[Stored items]
<<<<
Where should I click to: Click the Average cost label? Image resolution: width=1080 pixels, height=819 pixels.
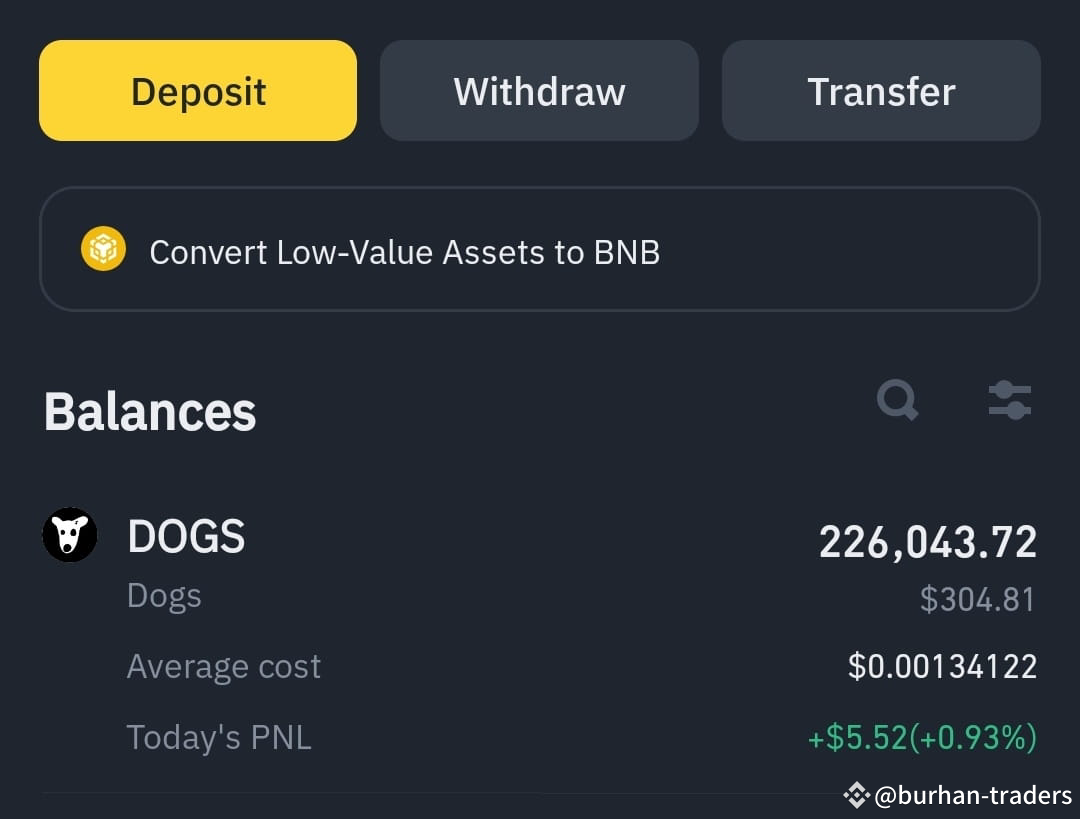[x=224, y=666]
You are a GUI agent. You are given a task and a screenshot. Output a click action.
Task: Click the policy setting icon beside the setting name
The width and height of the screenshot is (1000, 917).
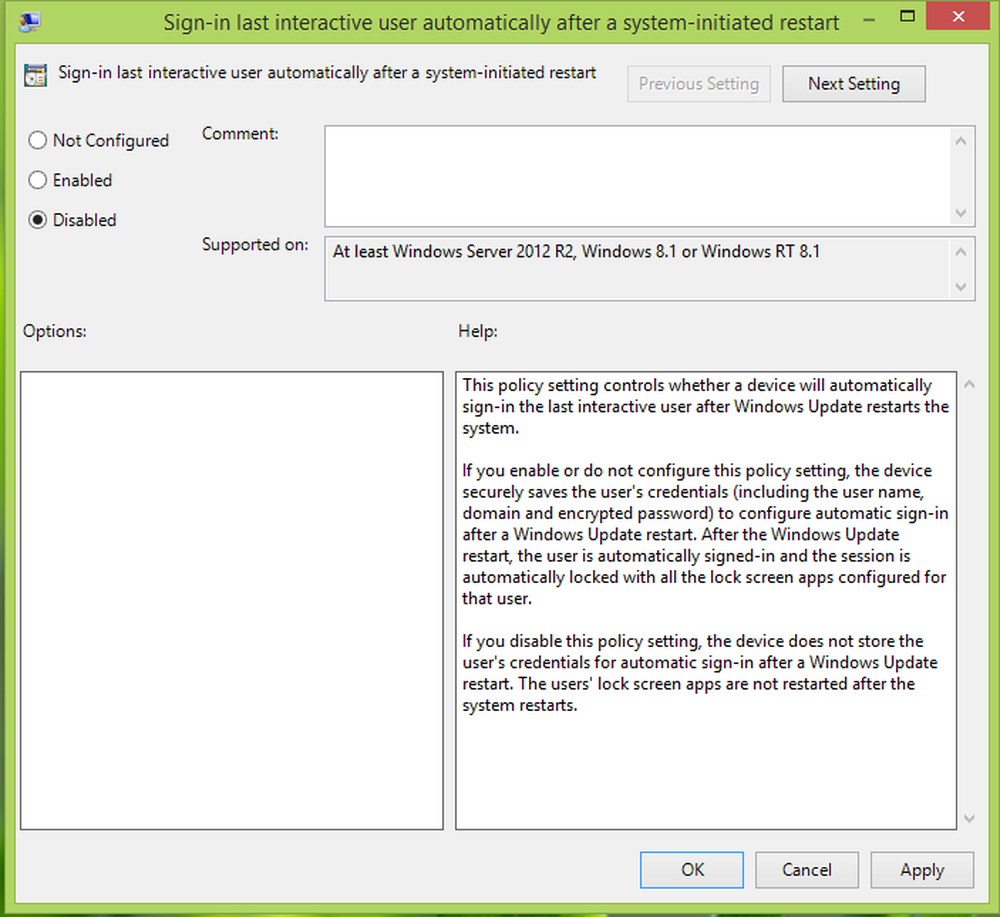pos(35,74)
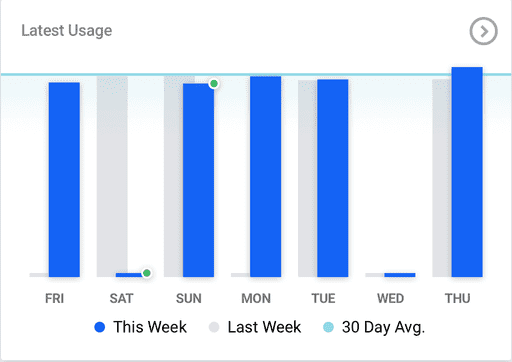This screenshot has width=512, height=362.
Task: Click the Last Week legend label
Action: (x=264, y=327)
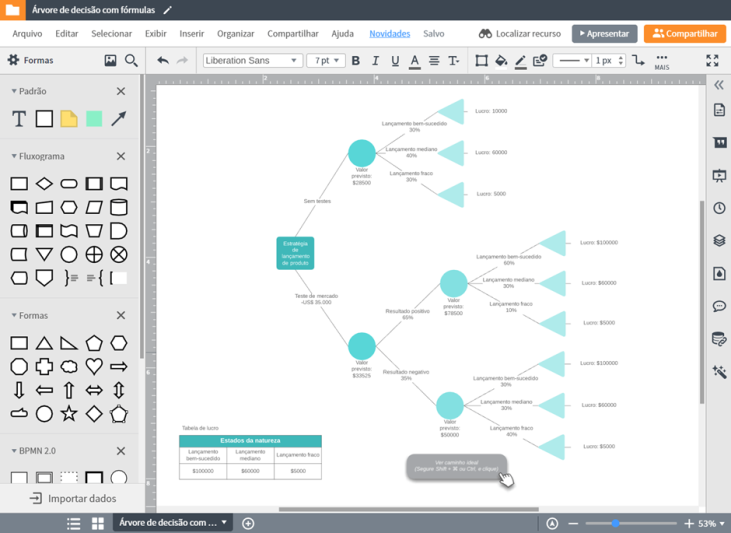Open the 7 pt font size dropdown
The width and height of the screenshot is (731, 533).
[x=325, y=61]
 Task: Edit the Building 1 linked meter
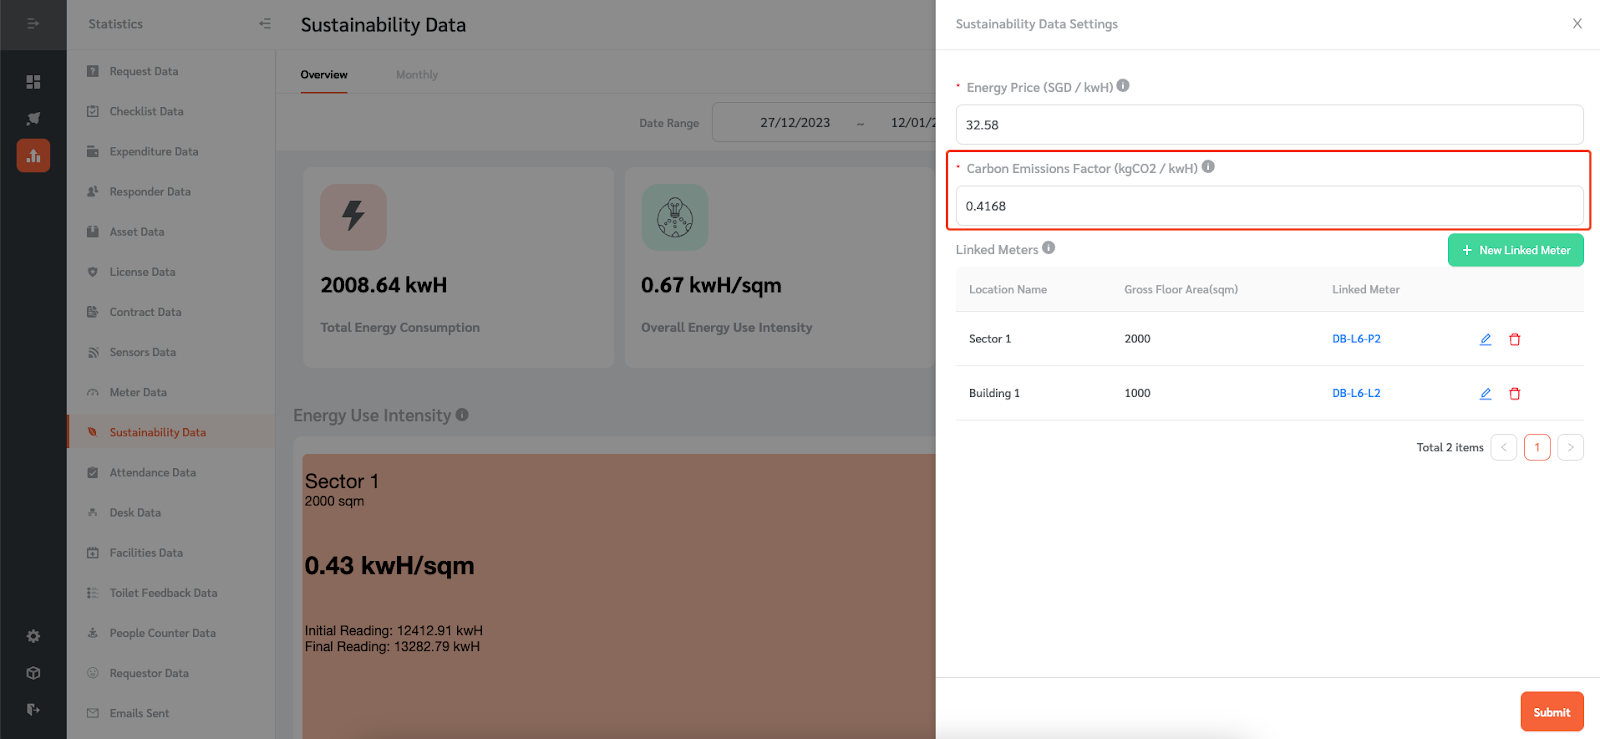pyautogui.click(x=1485, y=393)
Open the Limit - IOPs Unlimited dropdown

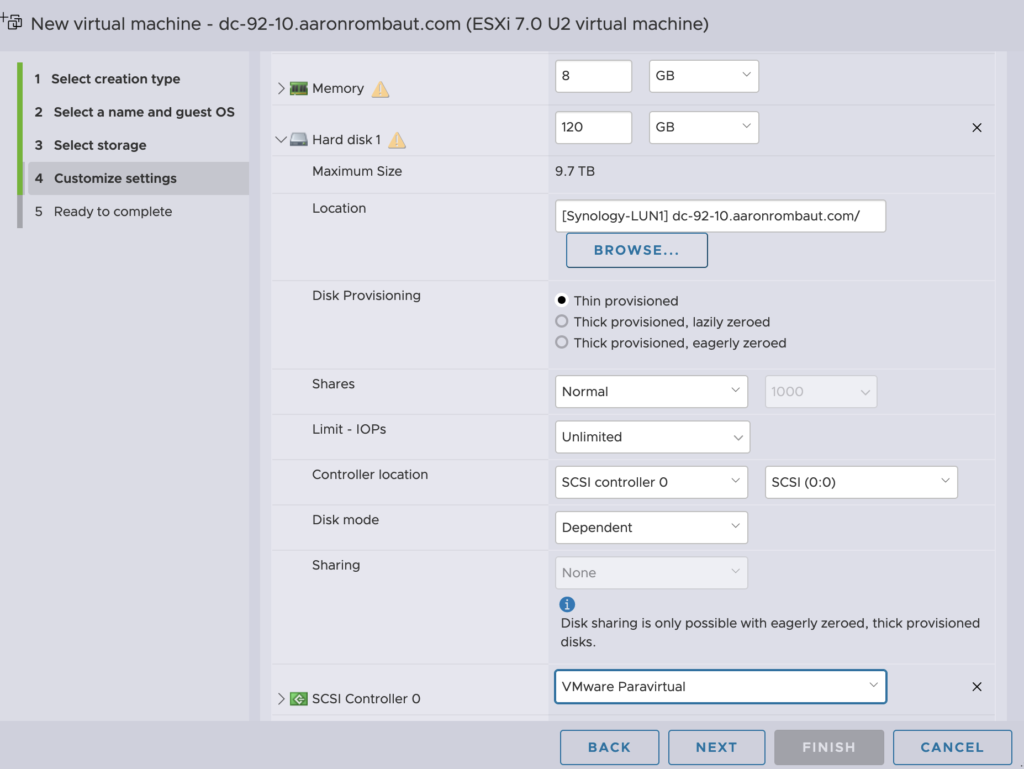coord(652,437)
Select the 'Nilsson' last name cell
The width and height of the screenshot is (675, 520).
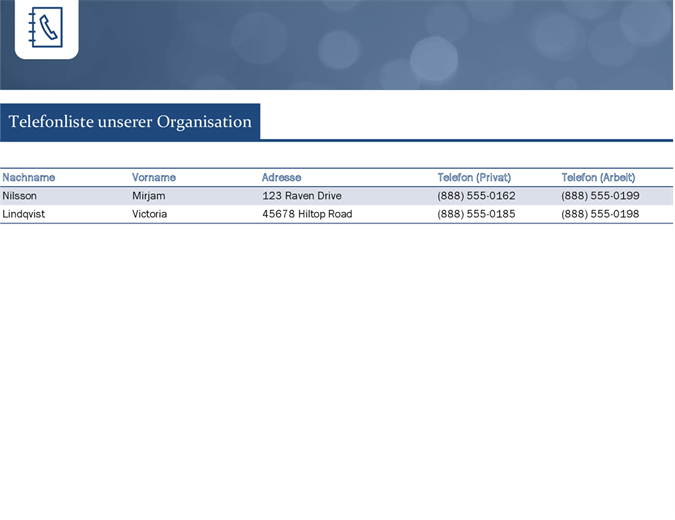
>>>>
_Action item_
Set down every entry above verbatim, without pictures.

_Written solution_
Where should I click to: Click the Average cost label? Image resolution: width=1080 pixels, height=819 pixels.
[x=224, y=666]
You are a GUI agent. You are given a task and a screenshot. Output a click action.
Task: Click the policy setting icon beside the setting name
The width and height of the screenshot is (1000, 917).
pos(35,74)
This screenshot has width=512, height=362.
Task: Click the Last Week legend label
Action: (x=264, y=327)
Open the 7 pt font size dropdown
The width and height of the screenshot is (731, 533).
[x=325, y=61]
 Task: Edit the Building 1 linked meter
pyautogui.click(x=1485, y=393)
Open the Limit - IOPs Unlimited dropdown

coord(652,437)
Select the 'Nilsson' last name cell
The width and height of the screenshot is (675, 520).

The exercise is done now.